Ideas Don't Have to Be Original
February 11, 2013
All is fair in love and radio. Air wave promotional battles can produce a ratings stalemate and anxiety for an opponent. Unless it was copyrighted, I would sometimes steal another stations promotion without even changing the name of it. And execute it better then they did.
You do not have to reinvent the wheel to come up with an on-air promotional idea. It is how well it is executed, that's all that matters. Taking ownership of a competitor's promotion will cause listener confusion, cume duplication, and drive your cross town rival crazy. The key to putting the promotion in motion is to add a significant payoff to their original idea.
Truthfully, I would only do this if my station was trailing our competitor in the ratings and if it was a great idea. And yes, it worked every time and always allowed my station to eventually pull even with the competition. A word of warning: Whatever market I was in, there was always a spirited discussion with the general manager, sales manager, promotions, consultant, and some of the jocks before I could execute my plan.

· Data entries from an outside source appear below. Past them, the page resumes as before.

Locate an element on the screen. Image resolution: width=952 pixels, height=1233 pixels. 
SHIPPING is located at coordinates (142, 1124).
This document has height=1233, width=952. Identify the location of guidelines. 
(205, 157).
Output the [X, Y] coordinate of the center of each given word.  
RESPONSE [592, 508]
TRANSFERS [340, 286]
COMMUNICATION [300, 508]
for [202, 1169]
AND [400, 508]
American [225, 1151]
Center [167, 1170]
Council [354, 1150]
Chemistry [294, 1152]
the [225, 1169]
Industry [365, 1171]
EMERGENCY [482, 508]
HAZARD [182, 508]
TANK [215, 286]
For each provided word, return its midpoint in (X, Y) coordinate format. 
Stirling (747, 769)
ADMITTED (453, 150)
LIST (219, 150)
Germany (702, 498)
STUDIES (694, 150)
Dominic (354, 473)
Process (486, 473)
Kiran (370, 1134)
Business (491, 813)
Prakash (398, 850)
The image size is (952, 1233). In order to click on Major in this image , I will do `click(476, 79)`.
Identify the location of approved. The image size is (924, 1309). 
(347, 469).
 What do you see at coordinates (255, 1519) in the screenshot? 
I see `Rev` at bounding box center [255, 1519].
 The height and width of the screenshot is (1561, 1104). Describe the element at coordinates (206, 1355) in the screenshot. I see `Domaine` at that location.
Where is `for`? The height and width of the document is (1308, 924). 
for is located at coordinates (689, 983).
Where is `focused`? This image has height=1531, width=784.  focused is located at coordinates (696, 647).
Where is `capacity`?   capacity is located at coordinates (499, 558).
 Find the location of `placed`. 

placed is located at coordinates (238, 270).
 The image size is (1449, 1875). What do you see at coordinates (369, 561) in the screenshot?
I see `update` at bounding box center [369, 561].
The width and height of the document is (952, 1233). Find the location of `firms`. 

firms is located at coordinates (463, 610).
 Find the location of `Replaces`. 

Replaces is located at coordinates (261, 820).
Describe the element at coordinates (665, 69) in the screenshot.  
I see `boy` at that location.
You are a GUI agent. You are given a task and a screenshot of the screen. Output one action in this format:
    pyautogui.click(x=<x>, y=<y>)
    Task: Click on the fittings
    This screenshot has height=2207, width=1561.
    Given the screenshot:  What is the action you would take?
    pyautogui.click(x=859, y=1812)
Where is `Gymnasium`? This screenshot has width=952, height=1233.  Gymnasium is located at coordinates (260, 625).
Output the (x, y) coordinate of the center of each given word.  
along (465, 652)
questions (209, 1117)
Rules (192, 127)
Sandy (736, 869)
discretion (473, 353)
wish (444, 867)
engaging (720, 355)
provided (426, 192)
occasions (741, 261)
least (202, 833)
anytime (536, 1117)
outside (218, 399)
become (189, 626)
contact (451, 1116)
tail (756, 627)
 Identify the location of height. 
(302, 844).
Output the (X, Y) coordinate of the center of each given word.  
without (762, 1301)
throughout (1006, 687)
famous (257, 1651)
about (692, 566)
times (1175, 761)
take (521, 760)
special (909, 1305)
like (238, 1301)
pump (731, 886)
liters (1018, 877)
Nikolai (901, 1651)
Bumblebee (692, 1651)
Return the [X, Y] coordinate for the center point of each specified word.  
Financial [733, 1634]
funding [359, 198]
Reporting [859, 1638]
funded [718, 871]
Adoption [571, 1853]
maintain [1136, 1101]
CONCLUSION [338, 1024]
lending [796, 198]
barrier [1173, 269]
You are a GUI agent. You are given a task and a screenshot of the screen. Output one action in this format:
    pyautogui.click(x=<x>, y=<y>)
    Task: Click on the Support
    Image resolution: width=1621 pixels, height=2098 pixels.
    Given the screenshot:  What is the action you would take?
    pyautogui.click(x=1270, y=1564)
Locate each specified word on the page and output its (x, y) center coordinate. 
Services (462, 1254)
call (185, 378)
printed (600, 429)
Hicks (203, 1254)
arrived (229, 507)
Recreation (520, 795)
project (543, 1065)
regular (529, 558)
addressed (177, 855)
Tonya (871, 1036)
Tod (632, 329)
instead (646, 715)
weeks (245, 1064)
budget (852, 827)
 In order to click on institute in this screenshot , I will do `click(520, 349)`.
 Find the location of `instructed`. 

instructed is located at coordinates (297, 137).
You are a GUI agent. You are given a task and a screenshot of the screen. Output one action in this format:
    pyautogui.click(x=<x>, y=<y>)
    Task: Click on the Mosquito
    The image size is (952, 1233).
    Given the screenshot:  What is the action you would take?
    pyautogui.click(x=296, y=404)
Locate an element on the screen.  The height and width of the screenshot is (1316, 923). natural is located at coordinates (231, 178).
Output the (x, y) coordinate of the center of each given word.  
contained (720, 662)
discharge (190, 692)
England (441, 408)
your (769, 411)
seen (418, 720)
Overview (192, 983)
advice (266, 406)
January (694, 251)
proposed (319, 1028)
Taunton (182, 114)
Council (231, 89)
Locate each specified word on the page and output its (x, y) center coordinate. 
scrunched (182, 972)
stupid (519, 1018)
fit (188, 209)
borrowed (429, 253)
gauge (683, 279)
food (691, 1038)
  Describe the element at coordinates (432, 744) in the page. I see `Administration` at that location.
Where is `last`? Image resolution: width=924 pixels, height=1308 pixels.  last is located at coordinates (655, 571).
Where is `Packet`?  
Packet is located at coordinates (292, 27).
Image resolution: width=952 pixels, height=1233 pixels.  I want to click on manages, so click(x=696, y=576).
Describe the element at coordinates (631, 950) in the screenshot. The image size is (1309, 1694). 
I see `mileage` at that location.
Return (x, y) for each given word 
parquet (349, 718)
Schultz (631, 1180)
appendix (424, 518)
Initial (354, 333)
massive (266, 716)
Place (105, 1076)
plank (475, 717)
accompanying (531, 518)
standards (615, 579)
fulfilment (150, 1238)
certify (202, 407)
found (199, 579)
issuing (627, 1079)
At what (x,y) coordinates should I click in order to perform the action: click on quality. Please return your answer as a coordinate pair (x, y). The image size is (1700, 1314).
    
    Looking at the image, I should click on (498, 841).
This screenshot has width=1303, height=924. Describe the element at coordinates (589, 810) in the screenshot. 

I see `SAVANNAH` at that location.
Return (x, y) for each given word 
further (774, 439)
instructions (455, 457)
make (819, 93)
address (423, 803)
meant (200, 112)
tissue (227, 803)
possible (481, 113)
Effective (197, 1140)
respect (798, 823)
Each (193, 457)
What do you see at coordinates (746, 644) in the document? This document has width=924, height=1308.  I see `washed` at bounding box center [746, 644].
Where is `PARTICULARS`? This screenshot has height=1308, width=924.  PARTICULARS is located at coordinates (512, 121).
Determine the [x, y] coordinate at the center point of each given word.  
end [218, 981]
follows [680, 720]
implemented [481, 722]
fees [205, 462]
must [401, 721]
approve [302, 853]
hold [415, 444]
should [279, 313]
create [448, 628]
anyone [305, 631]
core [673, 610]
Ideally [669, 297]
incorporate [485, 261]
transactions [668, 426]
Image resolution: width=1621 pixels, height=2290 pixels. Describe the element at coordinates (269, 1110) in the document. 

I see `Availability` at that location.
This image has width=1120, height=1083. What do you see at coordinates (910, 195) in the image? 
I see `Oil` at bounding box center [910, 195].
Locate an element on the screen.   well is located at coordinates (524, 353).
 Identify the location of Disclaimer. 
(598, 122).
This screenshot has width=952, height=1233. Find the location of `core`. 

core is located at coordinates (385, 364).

Sometimes a spy can come in handy. Years ago at a station I was programming I found out there was an insomniac female listener who loved talking to my overnight jock and the competitors as well. Fortunately she happened to be a friend of our receptionist and a huge fan of our station. One day while she was visiting, I struck up a conversation and discovered the other station's overnighter would tell her about upcoming promotions. She casually mentioned a contest my competitor was going to start airing. Of course I wanted as much detail as possible, so I gave her some questions to ask and instructed my jocks to never reveal contest information to anyone outside our station. Ha ha ... I got the other PD's contest on our air before he could, and soon after, I did it again with another contest. The crosstown programmer got so paranoid he stopped handing out contest memos to his jocks! For a long time after that, I resorted to verbally explaining contests to my air staff.
The Product is The Music and You
Always remember, the product you're selling to the audience is the format and you. The objective is play music, talk about the music, provide information, giveaway a few items, and make things a little less hum drum. Doing your homework or show prep is the key to concise verbal content. Then you have to be an actor and make an emotional connection with the listener. Consider this, in music radio, outside of mornings, there are only two breaks an hour at most stations. Therefore, over prepare; know the artists, music, and your town. There are timeless and timely bits of information you can collect and access quickly with your computer, iPad, or smartphone. You could also do it the old school way and keep what is needed in a card file.